▸ TASK REQUIREMENTS: Search the data for the string "computer" and copy each line where it turns up.

-- DATA EXTRACTS follows --

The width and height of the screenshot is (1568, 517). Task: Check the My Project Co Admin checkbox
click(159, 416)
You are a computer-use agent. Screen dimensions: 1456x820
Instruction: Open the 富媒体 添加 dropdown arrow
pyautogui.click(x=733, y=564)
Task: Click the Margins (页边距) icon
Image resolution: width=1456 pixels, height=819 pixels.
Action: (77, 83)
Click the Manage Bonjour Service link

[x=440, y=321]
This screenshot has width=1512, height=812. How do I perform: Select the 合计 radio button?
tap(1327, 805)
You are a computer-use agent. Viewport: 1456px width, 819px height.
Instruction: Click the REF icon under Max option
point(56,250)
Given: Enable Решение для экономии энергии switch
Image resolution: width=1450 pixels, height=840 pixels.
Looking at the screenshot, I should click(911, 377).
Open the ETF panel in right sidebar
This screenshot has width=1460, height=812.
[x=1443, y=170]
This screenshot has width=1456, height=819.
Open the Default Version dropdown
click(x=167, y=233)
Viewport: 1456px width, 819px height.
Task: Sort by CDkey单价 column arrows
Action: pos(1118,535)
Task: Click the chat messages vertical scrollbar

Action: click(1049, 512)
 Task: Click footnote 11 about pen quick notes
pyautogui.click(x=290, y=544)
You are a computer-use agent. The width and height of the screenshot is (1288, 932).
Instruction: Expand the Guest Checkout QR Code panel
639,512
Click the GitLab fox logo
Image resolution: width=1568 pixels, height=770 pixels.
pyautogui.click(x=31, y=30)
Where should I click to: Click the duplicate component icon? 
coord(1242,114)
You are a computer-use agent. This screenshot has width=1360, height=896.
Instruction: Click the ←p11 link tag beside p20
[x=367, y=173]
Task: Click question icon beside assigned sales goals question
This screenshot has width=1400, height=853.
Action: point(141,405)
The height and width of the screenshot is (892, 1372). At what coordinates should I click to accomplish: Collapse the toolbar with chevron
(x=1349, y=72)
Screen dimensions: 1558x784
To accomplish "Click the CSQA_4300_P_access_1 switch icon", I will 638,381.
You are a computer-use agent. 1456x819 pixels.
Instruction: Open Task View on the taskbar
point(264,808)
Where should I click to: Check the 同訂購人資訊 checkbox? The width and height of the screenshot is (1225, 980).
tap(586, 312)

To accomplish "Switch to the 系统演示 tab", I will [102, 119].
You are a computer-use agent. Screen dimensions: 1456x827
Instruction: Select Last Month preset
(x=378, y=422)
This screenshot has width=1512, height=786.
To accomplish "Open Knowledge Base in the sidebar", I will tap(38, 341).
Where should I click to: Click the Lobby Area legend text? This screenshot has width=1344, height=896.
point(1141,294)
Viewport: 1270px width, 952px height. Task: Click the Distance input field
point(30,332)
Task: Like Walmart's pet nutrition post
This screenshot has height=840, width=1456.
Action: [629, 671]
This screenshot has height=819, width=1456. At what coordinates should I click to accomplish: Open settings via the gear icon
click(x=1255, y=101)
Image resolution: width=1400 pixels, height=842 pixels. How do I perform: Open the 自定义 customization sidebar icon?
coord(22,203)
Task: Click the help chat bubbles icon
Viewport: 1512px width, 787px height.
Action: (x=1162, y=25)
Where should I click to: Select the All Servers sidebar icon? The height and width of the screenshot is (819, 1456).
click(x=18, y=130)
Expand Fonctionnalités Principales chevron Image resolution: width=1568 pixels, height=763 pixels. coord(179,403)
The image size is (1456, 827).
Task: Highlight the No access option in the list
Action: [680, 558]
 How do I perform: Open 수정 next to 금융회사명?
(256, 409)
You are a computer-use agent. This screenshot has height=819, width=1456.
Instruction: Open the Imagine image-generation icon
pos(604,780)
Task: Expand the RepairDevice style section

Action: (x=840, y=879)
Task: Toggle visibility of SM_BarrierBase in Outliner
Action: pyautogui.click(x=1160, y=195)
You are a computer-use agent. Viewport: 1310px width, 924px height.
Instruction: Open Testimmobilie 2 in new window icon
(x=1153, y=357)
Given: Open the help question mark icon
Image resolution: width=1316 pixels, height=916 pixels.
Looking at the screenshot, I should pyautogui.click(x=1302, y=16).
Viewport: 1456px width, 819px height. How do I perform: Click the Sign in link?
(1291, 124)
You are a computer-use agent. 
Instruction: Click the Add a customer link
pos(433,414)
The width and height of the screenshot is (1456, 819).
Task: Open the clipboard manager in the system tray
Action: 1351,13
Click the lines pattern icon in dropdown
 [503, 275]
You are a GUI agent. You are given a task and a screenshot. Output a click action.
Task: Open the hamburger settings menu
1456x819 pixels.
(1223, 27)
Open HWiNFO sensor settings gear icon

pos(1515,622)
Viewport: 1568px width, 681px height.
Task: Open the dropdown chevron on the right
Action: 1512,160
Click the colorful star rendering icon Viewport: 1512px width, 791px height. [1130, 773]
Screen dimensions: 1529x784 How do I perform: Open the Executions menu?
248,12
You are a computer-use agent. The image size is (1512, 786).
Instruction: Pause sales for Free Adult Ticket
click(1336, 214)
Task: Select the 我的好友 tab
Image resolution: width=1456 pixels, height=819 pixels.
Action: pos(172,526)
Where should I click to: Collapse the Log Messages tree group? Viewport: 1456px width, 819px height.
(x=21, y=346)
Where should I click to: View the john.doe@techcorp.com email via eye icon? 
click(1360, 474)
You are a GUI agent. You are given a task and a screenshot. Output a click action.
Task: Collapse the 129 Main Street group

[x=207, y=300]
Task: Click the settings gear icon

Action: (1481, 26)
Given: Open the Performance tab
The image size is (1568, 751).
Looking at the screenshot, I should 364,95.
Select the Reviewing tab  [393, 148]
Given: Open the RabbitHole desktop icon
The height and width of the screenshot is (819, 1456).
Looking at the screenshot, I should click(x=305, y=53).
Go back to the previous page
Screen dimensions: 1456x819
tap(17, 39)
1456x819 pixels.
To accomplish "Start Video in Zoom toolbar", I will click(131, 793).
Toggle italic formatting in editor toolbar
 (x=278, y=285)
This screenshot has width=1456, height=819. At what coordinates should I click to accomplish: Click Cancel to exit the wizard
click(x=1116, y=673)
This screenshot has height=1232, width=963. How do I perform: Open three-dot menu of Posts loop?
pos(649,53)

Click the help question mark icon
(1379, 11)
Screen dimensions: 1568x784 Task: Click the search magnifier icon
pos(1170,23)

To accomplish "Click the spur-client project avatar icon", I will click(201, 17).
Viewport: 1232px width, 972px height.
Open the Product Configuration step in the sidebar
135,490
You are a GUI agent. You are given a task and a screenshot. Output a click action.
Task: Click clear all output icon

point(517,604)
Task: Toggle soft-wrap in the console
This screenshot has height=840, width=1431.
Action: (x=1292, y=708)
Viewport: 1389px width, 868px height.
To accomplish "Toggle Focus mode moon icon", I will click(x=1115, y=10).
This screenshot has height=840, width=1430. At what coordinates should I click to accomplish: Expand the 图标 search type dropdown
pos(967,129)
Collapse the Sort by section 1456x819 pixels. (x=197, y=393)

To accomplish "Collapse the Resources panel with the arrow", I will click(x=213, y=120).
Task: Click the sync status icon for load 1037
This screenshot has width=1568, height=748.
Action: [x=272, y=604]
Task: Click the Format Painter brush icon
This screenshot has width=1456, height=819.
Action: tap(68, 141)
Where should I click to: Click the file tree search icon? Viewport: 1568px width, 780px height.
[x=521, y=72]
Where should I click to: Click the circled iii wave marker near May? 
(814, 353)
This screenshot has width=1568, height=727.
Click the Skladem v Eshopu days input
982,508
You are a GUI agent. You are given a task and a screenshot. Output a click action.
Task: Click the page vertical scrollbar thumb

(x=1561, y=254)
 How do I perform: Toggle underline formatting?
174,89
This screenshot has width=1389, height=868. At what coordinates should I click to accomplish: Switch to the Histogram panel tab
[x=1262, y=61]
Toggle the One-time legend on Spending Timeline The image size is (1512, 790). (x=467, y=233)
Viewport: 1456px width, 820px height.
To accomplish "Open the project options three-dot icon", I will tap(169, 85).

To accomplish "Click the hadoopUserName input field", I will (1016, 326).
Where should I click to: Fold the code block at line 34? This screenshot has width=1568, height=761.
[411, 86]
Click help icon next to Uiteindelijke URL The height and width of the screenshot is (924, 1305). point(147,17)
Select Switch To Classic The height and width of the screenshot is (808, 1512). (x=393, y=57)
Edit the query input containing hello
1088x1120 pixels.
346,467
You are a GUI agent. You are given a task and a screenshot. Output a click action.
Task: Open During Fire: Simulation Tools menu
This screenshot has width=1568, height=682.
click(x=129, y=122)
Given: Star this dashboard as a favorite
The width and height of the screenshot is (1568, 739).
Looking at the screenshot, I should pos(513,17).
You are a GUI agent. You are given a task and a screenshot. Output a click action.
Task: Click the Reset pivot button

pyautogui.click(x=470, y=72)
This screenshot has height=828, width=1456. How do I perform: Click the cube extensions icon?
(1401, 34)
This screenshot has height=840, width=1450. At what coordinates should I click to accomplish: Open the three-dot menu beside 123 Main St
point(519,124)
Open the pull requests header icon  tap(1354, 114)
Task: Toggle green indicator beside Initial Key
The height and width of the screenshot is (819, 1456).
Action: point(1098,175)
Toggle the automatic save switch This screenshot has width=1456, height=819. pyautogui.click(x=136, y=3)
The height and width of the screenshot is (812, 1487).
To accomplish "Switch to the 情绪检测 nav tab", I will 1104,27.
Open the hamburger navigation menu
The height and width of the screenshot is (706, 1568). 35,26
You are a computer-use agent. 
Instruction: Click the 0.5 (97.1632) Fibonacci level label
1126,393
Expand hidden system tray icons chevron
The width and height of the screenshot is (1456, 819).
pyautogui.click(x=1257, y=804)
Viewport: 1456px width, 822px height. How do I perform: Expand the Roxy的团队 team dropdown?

-- DATA EXTRACTS concluded --

▸ SOLUTION TO THIS TASK:
You are a computer-use agent. Screen dimensions: 1456x820
You are a computer-use agent. Viewport: 1456px width, 819px height.
You are a computer-use agent. The width and height of the screenshot is (1288, 932).
You are a computer-use agent. This screenshot has width=1360, height=896.
You are a computer-use agent. 1456x819 pixels.
You are a computer-use agent. Screen dimensions: 1456x827
You are a computer-use agent. This screenshot has height=819, width=1456.
You are a computer-use agent. Viewport: 1310px width, 924px height.
You are a computer-use agent. 
You are a computer-use agent. The image size is (1512, 786).
You are a computer-use agent. 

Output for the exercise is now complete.